We can also determine the critical point where phase transition occurs, but it is quite incorrect for small dimensions.

These are the simulated results using Mean field theory.

Transverse field Ising model

Transverse field Ising model is quantum version of classical Ising model. This system is determined by alignment of spin projections along $z$-direction, as well as external magnetic field perpendicular to $z$-direction (along $x$-direction, we may think), creates bias for $x$-direction spin. \(\mathcal{H} = -J\left(\sum_{\langle i,j\rangle}Z_iZ_j+g\sum_jX_j\right)\) Here, $X, Z$ are spin algebras. (For spin-1/2 case, it is Pauli matrices, obviously.)
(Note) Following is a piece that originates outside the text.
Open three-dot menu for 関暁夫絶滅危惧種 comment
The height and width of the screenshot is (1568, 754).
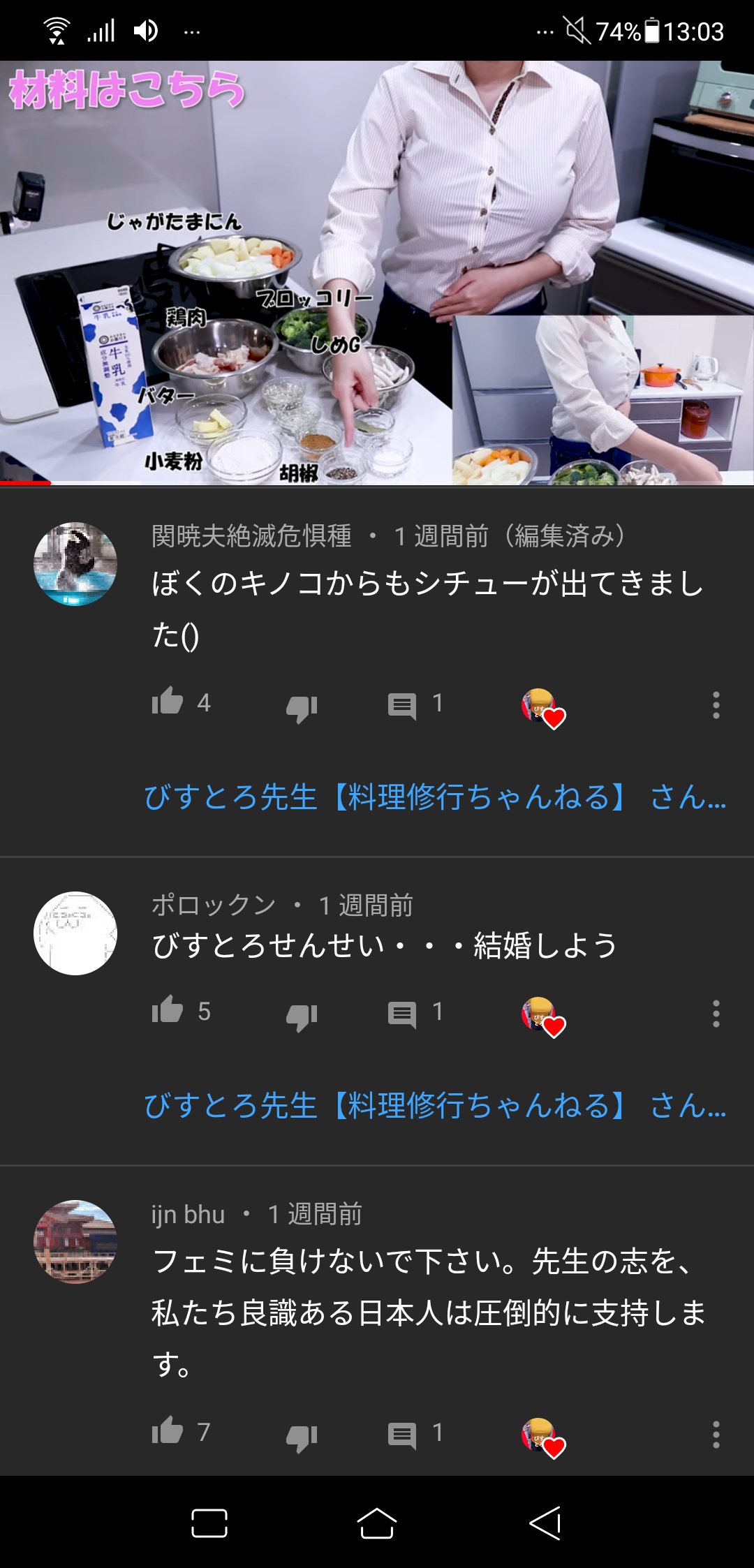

Correspondence with classical Ising model

Surprisingly, mapping between $d$-dimension quantum Ising model and $d+1$-dimension classical Ising model exists. How can this happen?

The main idea is this: Evaluating quantum Ising model partition function using $\delta t$, Imaginary time path integral. This is basically considering d+1 dimension classical Ising model as the time propagation of d-dimensional quantum Ising model.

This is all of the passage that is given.